A Casa de Oxumarê clama por respeito, ética e apela bons costumes! A destruição de um patrimônio sagrado revela a urgência de um compromisso coletivo com os valores que sustentam uma sociedade justa e harmônica. O respeito à diversidade religiosa, à cultura do povo negro e aos espaços sagrados é um dever de cada cidadão. Manter o diálogo e a convivência pacífica entre diferentes expressões de fé é um sinal de civilidade e dignidade humana.
Exigimos retratação pública por parte da Torcida Organizada Bamor, bem como medidas concretas para a conscientização de seus membros sobre o valor dos patrimônios afro-brasileiros e o respeito às religiões de matriz africana.
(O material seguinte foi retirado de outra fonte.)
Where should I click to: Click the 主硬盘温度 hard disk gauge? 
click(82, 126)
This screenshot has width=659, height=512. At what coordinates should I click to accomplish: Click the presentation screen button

Não se trata apenas de reparar um erro, mas de reafirmar o compromisso com os princípios éticos e com o respeito mútuo, bases essenciais para a convivência em sociedade.
Oxumarê é o orixá que renova, que traz o arco-íris após a tempestade. Que este episódio seja um marco para relembrarmos a importância da diversidade religiosa, do respeito ao sagrado e da proteção aos espaços de culto afro-brasileiros. Que a sabedoria dos nossos ancestrais guie nossos passos e fortaleça nossa resistência.
Resistiremos, como sempre fizemos, de pé e cantando para os Orixás.
Casa de Oxumarê – Ilê Oxumare Araka Axe Ogodo
Salvador – Bahia”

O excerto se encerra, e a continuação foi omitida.